# Fob, boot release, fuel cap, unlock buttons not working



## Broady (Mar 8, 2017)

Newbie here but not new to the Audi scene, quick intro, I have had an 8l S3 for the past 6 years and its off the road while i do some "slight" power mods :twisted:. 
I have acquired a 2000 TT 225 from a friend but it has a few issues. The car battery was dead and had been for a while, I replaced it tonight and it came back to life bar a few things. The boot and fuel cap release buttons and the unlock button by the handbrake don't work, although the lock one does. Also, the fob doesn't do a thing, thought the batteries were dead, so replaced them but to no avail, still no life. 
Did a bit of web searching tonight and read a couple of procedures to resync the fob but they don't seem to work. I only have the one key and the micro switch in the drivers door doesn't work so I don't know if that's preventing one of the procedures to work, maybe i need to fix the switch first. Also, the central locking doesn't work when using the key in the door.

If anyone can give me any insight to this, i would be appreciative.


----------



## 1781cc (Jan 25, 2015)

Have you checked all your fuses? I'm almost certain it will be a fuse that solves the buttons/flap issue as I had that a few time on mine. If it turns out to be buttons needing replacement, they are easy to come by, hell, even I have a set up for sale in the market place, but honestly, its unlikely they fail - most get replaced because they scratch or get tatty.

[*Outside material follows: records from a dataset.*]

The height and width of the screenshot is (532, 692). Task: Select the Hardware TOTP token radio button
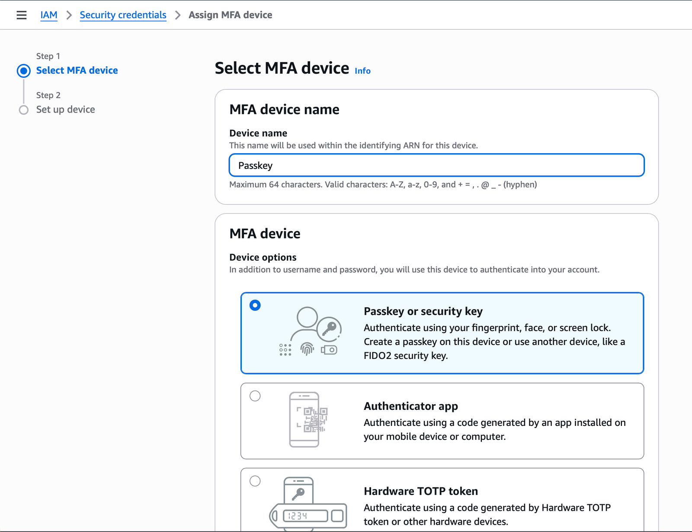255,480
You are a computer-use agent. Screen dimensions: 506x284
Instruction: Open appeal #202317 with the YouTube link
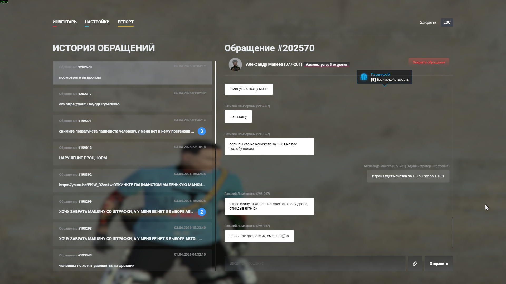(x=132, y=99)
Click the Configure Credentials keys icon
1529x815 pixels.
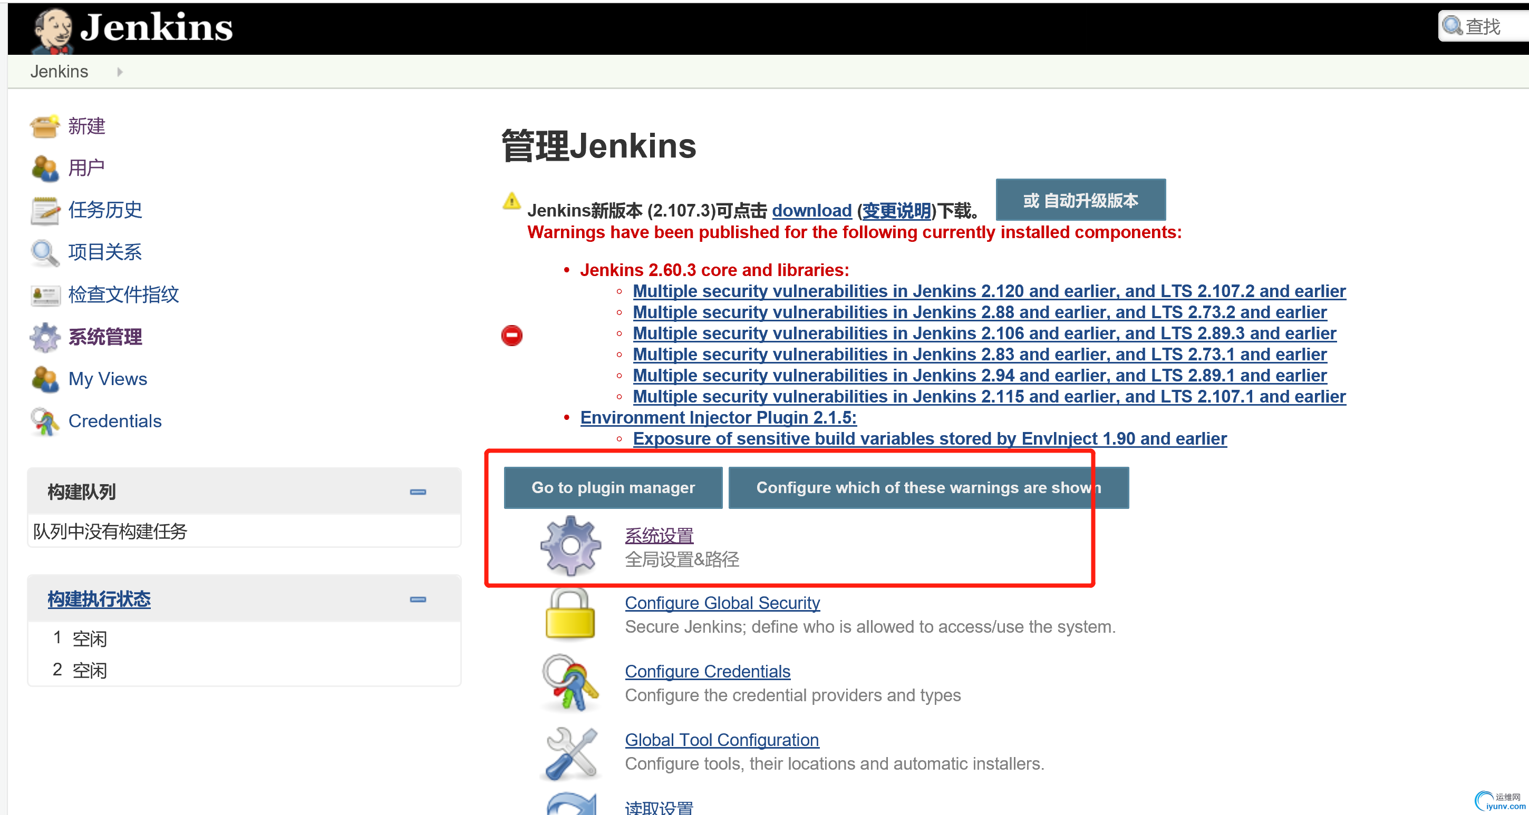pos(570,683)
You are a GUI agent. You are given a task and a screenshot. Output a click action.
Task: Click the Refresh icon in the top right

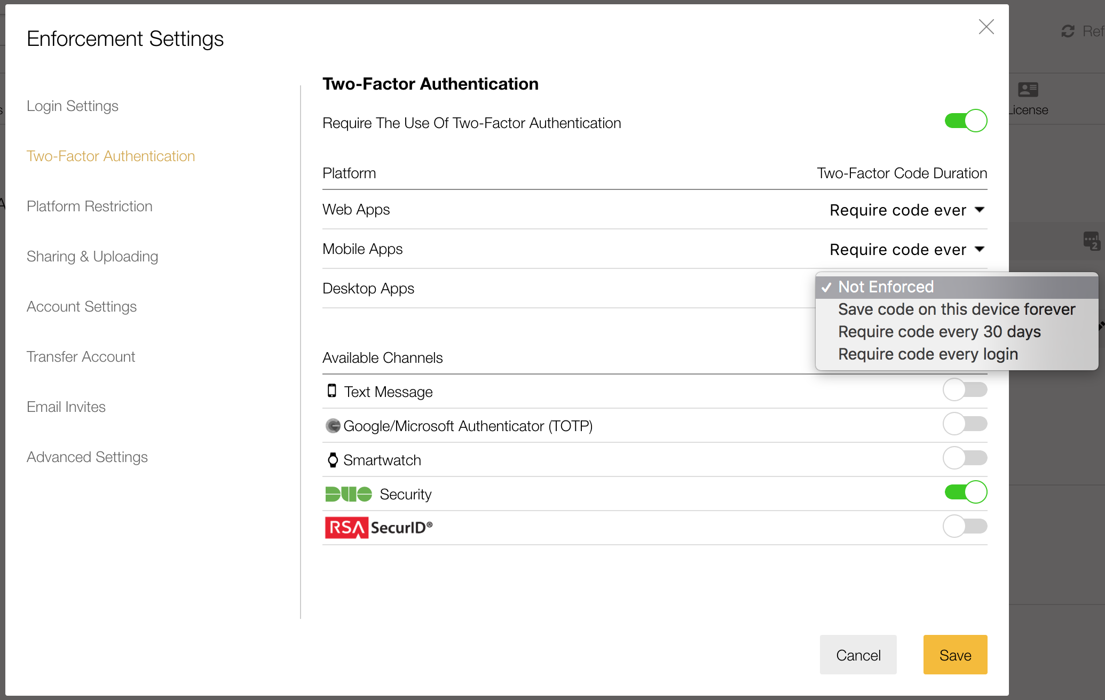click(1068, 31)
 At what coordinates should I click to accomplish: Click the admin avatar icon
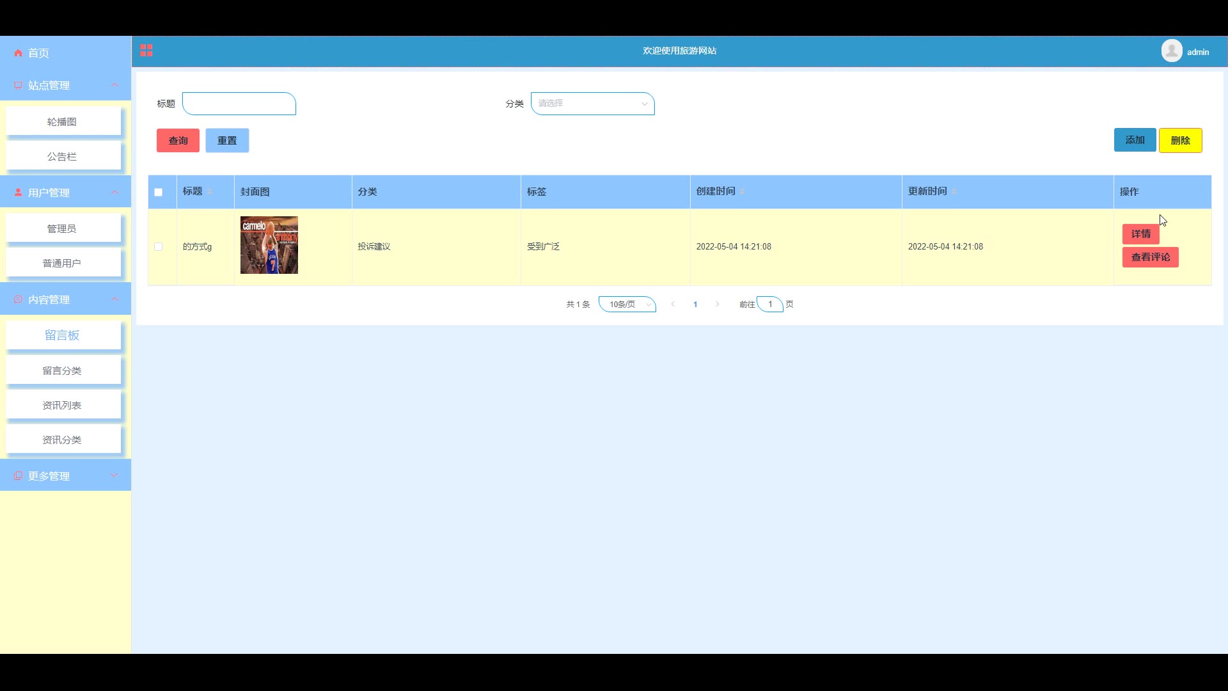(1172, 51)

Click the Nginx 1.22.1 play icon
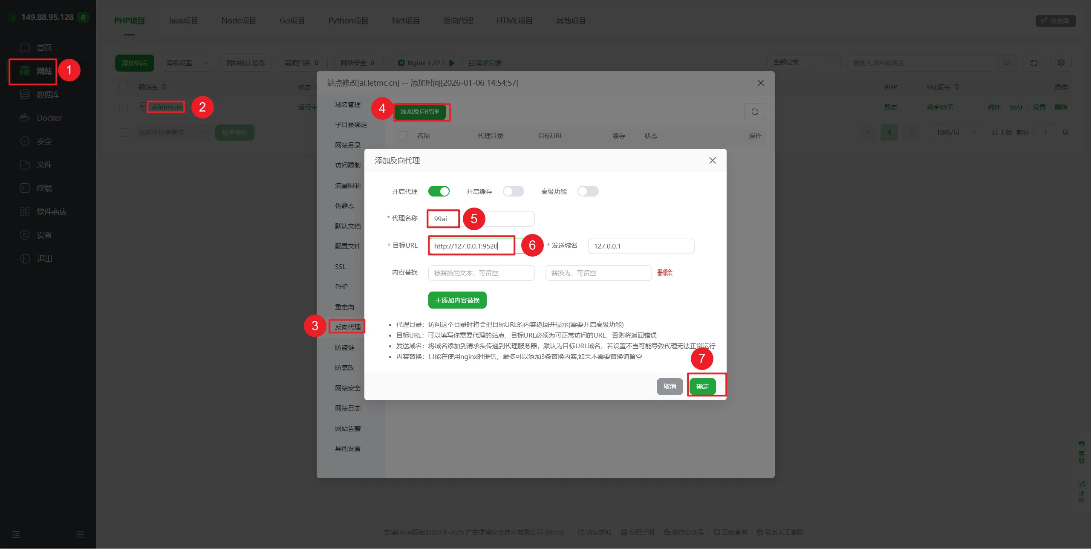click(x=452, y=63)
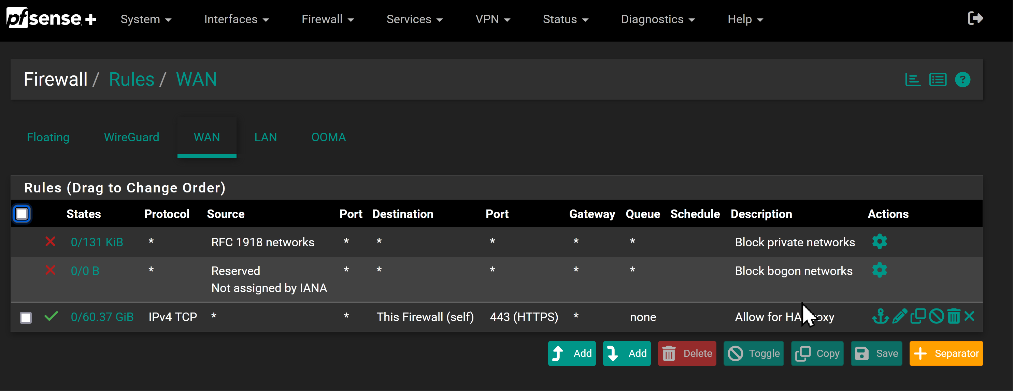1013x391 pixels.
Task: Edit the HAProxy rule with pencil icon
Action: pyautogui.click(x=899, y=316)
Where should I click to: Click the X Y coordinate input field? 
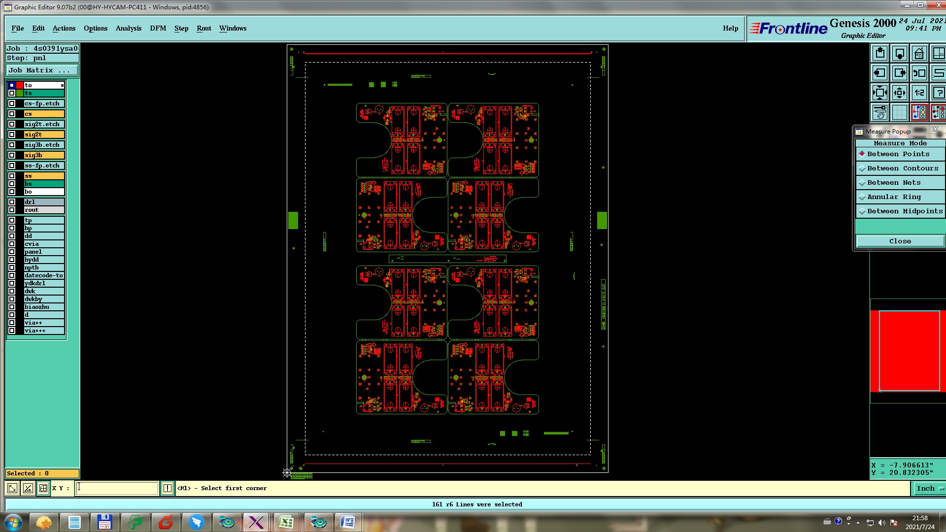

Microswitch - use the search function for Flora or Margarine tub (sounds odd but it'll find what you are after)

Larger picture for central locking, and possibly other problems if the above fuse/button fix doesn't work is that maybe your CCU (Comfort Control Unit) is shot. Again, these are always up for sale in the marketplace/ebay.

Check your fuses first though!


----------



## Hoggy (May 8, 2002)

Hi, Check fuses 6,14,37,38 & sort out door lock microswitch.
Hoggy.


----------



## Broady (Mar 8, 2017)

Cheers for the responses.

I've checked the fuses and they are all fine.

Going to fix the micro switch tomorrow and try the resyncing methods again.

Biggest issue right now is the fuel flap, managed to open the boot with the release cable in the centre console but there's no manual release for the fuel flap in the boot :x how the heck am I meant to put petrol in the thing, only got 20 miles left! Damn this car is being a pain


----------



## damien.wrl (Sep 20, 2009)

Broady said:


> Cheers for the responses.
> 
> I've checked the fuses and they are all fine.
> 
> ...


.... is it missing or did you not know there is one in the boot


----------



## Broady (Mar 8, 2017)

damien.wrl said:


> Broady said:
> 
> 
> > Cheers for the responses.
> ...


I didn't know there was one until the other day when I was doing a search on the problem, I can't find it. I even took the rear light out to have a better look. The only cable there is the mechanical/electrical one in a casing.


----------



## 1781cc (Jan 25, 2015)

Pull the cable UP towards the flap and it will open


----------



## Broady (Mar 8, 2017)

I saw that there n tried pulling it but didn't want to break it so didn't go too mad on it. Assumed that was just the mechanical one n there was a separate manual release. 
I'll give it another go in a bit. Cheers

Sent from my iPhone using Tapatalk


----------



## 1781cc (Jan 25, 2015)

Pull it up from the base, it seems counter intuitive to pull it that way, but a good short pull will make it pop open.


----------



## Broady (Mar 8, 2017)

Yeah that worked, thanks mate.

Locked the car with the key in the passengers door and the central locking worked and set the alarm, unlocked the door and opened it n the alarm went off and wouldn't stop, even if I put the key in the ignition, had to disconnect the battery to stop it. 
So many gremlins in this car.

Sent from my iPhone using Tapatalk


----------



## 1781cc (Jan 25, 2015)

Try and find someone with VCDS local, that way you'll know what's happening. Where are you based?


----------



## Broady (Mar 8, 2017)

Near Chelmsford in Essex. I've got vcds lite

Sent from my iPhone using Tapatalk


----------



## Broady (Mar 8, 2017)

Reconnected the battery this morning, went to work and accidentally hit the internal unlock button (which wasn't working) and it activated the central locking, surprised I then tried the boot and fuel cap whichever both worked. Was then able to resync the key via the drivers door lock and pressing the fob. Everything is back working again, the gremlins must have done a runner while the battery was disconnected. Happy days


----------